Wednesday, April 29, 2009

Gold star for good parenting!!

I'm not a parent and don't pretend to have any expertise or experience in dealing with small children in the home, pretty good at dealing with teenagers though!!

As a teacher, I have the blessing of having 10 weeks a year in holidays. The curse is that I share them with children and families who are also forced to take their holidays at this time. Through observing family excursions and dealings with parents, I've made a few decisions about how I want to be a parent.

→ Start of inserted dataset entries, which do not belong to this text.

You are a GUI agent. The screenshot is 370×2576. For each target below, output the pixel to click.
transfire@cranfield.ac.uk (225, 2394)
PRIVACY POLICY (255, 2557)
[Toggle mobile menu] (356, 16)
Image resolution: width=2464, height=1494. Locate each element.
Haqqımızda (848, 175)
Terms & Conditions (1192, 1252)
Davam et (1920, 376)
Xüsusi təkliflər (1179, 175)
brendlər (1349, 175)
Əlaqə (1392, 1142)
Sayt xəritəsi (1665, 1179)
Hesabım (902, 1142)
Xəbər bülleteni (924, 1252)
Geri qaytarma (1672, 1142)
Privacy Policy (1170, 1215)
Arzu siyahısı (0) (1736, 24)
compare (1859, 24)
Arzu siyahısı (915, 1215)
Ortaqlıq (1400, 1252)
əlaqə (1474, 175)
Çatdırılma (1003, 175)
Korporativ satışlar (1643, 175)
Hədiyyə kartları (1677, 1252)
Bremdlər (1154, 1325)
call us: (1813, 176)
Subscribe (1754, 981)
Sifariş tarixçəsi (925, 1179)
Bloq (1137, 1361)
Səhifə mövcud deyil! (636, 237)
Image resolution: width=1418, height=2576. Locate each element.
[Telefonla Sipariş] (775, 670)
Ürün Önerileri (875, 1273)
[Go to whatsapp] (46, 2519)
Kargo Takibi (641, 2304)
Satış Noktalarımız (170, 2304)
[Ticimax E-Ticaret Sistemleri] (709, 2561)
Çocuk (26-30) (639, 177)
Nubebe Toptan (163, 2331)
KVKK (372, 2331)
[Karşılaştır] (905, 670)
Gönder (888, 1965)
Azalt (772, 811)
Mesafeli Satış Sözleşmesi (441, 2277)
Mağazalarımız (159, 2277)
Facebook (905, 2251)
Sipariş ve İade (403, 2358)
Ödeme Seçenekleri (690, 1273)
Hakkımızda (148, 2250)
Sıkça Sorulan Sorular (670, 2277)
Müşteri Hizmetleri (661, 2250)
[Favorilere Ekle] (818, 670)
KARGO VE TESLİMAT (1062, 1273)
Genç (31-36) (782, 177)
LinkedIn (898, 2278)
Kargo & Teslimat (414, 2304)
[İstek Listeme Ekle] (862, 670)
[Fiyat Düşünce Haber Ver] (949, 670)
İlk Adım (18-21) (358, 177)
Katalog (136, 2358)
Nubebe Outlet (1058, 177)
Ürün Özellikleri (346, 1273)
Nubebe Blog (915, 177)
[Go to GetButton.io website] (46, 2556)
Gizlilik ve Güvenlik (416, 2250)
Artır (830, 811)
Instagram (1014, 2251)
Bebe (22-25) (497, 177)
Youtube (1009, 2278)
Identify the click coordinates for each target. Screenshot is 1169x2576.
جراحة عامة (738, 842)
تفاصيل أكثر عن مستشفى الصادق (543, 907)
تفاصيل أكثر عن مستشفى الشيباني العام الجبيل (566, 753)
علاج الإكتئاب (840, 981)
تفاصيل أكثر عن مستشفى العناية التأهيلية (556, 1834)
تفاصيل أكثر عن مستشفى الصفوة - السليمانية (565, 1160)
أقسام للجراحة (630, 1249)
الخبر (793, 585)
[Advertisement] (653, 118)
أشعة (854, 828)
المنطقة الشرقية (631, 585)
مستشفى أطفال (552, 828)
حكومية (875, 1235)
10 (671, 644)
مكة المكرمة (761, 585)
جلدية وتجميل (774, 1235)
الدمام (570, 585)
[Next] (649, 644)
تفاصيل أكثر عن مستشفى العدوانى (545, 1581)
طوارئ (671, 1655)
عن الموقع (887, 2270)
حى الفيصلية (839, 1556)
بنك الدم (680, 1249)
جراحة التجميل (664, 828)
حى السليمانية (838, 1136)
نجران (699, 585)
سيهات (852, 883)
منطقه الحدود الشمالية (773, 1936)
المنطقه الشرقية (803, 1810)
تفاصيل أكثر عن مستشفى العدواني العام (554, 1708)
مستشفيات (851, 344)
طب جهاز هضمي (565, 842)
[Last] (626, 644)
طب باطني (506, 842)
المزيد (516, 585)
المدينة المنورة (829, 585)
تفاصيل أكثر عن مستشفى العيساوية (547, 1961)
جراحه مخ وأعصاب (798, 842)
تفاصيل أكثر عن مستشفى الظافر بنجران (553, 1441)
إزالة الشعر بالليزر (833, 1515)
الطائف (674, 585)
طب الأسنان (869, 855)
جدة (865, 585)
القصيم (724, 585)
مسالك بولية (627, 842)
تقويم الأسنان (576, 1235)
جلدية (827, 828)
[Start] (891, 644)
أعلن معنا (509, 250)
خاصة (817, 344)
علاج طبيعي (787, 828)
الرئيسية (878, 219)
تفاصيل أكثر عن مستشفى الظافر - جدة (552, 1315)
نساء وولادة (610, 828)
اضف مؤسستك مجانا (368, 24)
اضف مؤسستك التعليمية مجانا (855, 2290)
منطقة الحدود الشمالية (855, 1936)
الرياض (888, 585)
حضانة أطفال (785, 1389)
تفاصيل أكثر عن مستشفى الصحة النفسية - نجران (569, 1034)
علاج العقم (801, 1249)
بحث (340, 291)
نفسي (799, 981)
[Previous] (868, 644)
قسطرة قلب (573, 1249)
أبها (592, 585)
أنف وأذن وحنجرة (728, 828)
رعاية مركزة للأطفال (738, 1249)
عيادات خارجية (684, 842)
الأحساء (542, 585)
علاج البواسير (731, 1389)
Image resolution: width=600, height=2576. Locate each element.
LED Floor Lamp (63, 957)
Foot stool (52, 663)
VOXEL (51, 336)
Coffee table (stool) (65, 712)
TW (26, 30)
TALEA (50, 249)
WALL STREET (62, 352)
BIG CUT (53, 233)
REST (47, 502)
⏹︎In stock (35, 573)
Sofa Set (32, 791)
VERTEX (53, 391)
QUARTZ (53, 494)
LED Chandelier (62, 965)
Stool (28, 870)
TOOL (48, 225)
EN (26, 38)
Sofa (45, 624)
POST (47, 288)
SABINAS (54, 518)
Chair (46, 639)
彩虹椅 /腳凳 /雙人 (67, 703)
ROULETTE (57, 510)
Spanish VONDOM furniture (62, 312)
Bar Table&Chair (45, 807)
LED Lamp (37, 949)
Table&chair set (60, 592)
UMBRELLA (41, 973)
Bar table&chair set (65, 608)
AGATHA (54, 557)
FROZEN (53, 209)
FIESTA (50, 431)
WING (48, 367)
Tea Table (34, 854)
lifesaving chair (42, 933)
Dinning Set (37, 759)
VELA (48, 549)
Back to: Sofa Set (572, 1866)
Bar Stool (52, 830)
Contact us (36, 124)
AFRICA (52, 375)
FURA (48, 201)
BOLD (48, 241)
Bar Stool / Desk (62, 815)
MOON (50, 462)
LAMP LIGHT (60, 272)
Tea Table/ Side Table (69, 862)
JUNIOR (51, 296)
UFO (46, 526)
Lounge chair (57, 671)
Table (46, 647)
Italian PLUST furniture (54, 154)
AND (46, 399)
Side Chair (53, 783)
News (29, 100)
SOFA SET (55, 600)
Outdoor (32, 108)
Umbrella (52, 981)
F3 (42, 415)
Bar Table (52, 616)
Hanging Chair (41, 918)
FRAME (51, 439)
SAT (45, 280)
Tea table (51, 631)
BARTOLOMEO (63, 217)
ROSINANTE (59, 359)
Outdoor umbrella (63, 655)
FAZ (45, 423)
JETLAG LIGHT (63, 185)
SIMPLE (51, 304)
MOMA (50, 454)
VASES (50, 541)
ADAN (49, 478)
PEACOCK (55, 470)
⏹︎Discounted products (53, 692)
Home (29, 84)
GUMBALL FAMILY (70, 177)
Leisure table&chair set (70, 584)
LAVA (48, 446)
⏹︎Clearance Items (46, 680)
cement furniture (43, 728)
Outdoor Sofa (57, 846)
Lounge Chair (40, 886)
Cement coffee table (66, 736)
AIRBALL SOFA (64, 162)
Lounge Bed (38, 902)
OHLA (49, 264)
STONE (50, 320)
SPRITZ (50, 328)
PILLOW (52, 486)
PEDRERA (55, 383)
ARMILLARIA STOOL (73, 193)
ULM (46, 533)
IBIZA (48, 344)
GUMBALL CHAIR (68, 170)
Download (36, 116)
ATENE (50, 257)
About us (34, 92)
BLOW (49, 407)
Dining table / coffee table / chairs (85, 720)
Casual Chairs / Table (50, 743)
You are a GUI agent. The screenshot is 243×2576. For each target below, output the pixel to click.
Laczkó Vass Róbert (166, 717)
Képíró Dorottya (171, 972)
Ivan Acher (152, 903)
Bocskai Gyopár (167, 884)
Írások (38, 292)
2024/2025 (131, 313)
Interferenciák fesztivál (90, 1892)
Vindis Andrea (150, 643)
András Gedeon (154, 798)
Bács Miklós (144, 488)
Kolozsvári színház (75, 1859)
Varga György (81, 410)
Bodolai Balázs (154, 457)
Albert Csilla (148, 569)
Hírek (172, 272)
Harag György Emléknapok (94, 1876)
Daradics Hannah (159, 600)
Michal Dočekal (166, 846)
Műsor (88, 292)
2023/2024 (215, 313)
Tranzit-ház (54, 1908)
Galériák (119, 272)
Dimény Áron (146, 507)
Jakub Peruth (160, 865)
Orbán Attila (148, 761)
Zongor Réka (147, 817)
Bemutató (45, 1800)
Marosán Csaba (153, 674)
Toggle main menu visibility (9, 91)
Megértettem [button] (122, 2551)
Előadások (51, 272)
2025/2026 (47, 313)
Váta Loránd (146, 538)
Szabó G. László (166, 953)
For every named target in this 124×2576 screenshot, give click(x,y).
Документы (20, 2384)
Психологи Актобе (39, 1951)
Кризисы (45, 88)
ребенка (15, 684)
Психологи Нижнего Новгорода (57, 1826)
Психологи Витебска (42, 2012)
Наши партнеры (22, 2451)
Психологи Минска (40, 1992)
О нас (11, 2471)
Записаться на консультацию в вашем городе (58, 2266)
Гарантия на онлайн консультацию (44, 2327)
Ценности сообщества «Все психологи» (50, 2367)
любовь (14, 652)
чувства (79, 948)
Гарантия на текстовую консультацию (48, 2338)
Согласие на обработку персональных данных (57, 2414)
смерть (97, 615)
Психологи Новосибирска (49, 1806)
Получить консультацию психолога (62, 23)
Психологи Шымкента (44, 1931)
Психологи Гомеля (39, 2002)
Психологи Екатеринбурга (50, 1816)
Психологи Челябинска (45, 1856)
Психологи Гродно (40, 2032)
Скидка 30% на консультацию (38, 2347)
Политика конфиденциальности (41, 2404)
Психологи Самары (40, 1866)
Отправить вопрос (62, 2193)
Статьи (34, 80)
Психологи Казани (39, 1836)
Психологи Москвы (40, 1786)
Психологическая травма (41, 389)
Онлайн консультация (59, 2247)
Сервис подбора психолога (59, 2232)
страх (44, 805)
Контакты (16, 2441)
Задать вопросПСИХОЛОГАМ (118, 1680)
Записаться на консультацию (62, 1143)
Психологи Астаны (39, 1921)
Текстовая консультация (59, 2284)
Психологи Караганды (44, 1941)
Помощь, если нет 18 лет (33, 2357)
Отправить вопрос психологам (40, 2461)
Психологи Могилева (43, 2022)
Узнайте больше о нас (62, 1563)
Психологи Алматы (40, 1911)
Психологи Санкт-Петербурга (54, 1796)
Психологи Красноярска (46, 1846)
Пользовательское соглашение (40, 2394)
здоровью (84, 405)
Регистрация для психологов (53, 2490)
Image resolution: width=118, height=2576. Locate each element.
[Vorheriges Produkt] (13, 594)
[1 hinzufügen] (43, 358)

I recently visited Canberra. I saw many examples of "bad parenting" and a few of good. At the Australian War Memorial, I was flabbergasted at the number of families dragging small children around the exhibits. Two questions for these parents:
a) Are the children old enough to understand and appreciate the exhibits? Is it appropriate to take children there?
b) Do your children have an attention span long enough to pay attention and not irritate other patrons?
On the most part, the answer was a resounding NO! I'm all for taking children on excursions and broadening their life experience, its how we learn, but it needs to be appropriate!
The same rule can be applied to the well meaning mother who had 3 children under 6 at the dawn service, talking during the minutes silence. Firstly, you need to prepare children for what is to come. A friend suggested to me that children are unpredictable. What was she supposed to do he asked? My reply, though harsh, was don't come.
These parents needed the same lecture as a man who took his seven year old to a war museum in Vietnam that contained human specimens resulting from Agent Orange exposure. No small children at war related events!!

Conversely, at the National Museum in Canberra there was a family of four. The two little girls were so engaged in a film about artifacts to be found in the museum that they called out,"Dress, mummy, dress!" each time a frock was on the screen. Their parents quietly shushed them, but then talked to them about the things they saw at the end. Dignified, well done. And the kids weren't irritating at all!

I find that all this tends to go unspoken about. I have seen people I truly admire as they deftly calm their small children and weave them through public places with little mishaps, never once losing it. I think they should know. I'm now going to carry gold star stickers, hand them out to people I want to emulate.

1 comment:

  1. Little kid at adult movie running around for the ENTIRE film. That's all I am saying.